Pointing rows for screenshots and pages:
########################################

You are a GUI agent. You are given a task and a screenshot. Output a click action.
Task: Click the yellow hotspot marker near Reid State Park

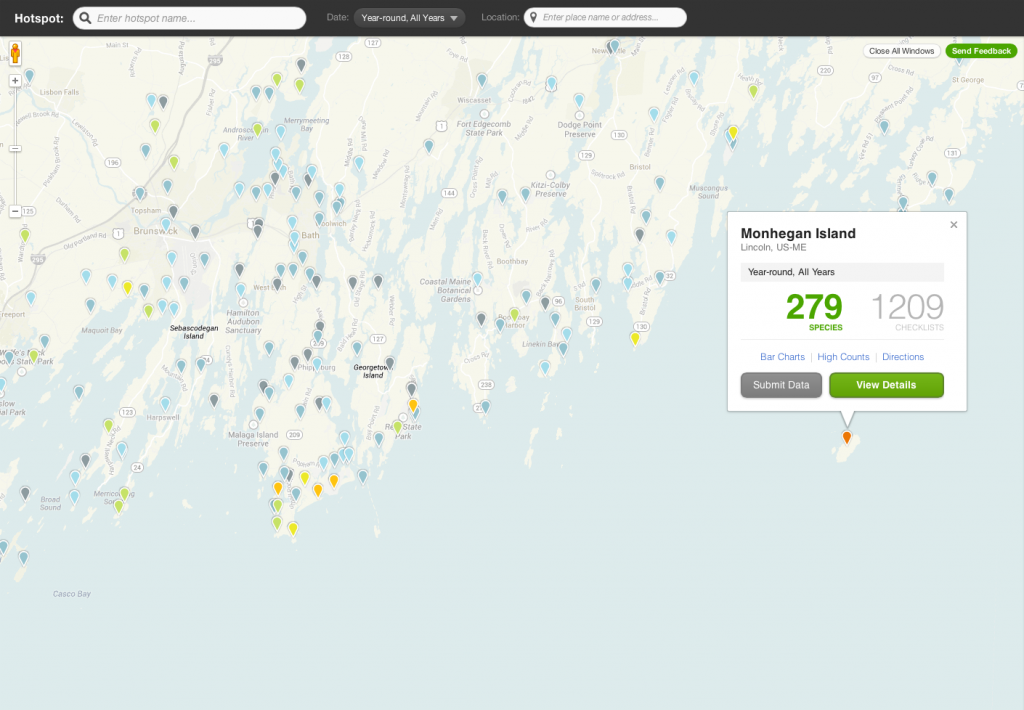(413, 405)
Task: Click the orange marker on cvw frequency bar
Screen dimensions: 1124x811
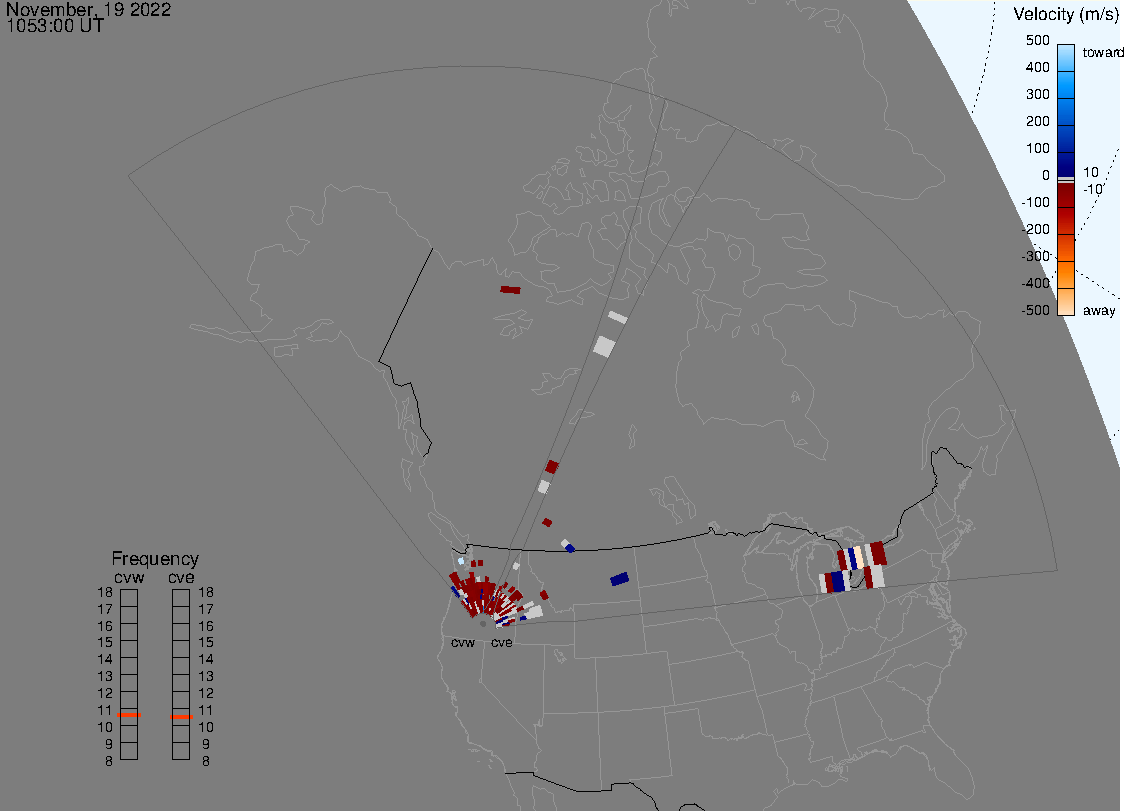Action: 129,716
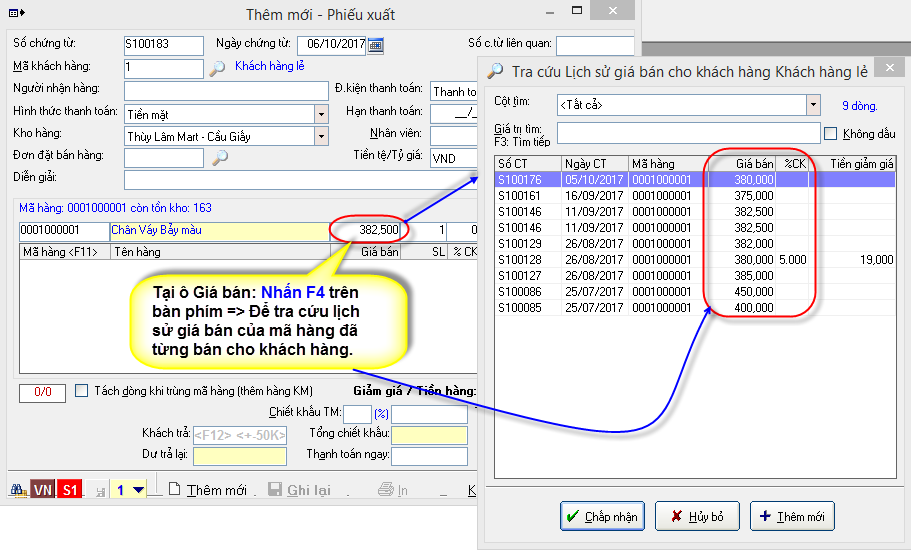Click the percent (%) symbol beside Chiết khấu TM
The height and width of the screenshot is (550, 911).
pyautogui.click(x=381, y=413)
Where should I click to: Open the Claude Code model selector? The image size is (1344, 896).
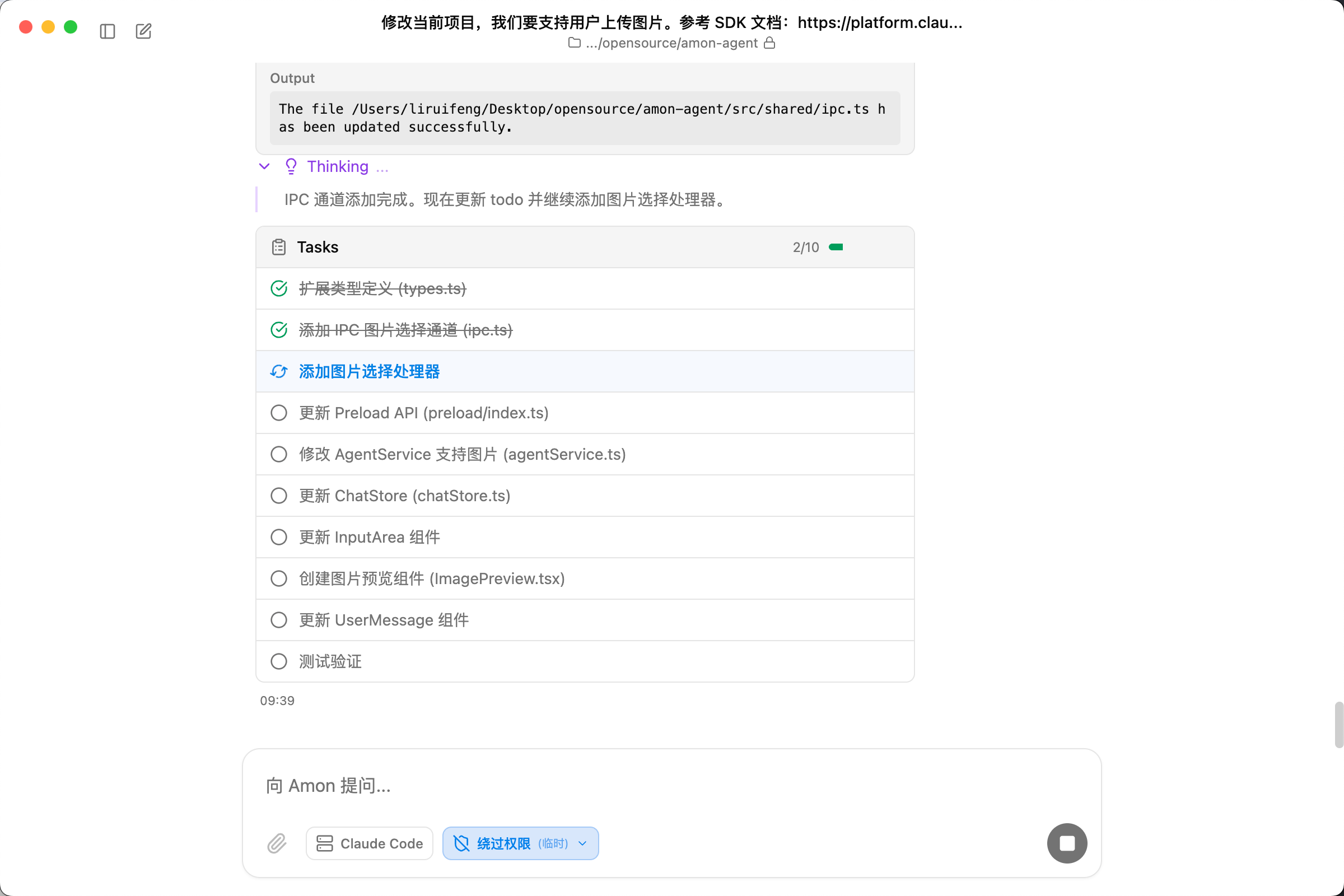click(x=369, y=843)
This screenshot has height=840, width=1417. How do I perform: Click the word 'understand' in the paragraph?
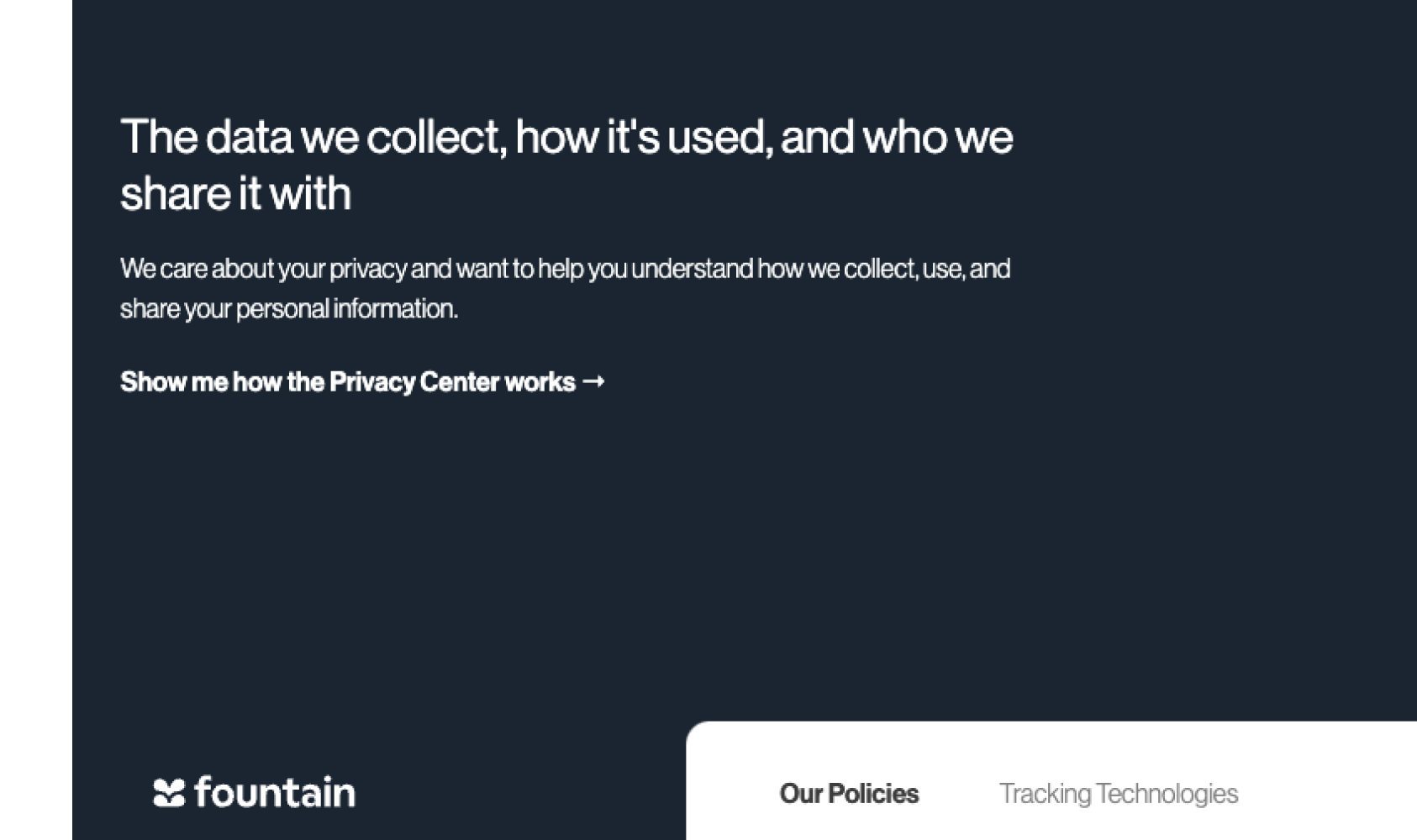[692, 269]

########################################

→ **THE EXERCISE**
Arrange every line of the rows above as a JSON list of strings, one string per line and no blank lines. Leave out the pictures.

→ **TASK ANSWER**
[
  "You are a GUI agent. You are given a task and a screenshot. Output a click action.",
  "Task: Click the yellow hotspot marker near Reid State Park",
  "(413, 405)",
  "Task: Click the orange marker on cvw frequency bar",
  "Screen dimensions: 1124x811",
  "Action: 129,716",
  "Click the percent (%) symbol beside Chiết khấu TM",
  "The height and width of the screenshot is (550, 911).",
  "pyautogui.click(x=381, y=413)",
  "Where should I click to: Open the Claude Code model selector? The image size is (1344, 896).",
  "click(x=369, y=843)",
  "This screenshot has height=840, width=1417. How do I perform: Click the word 'understand' in the paragraph?",
  "[692, 269]"
]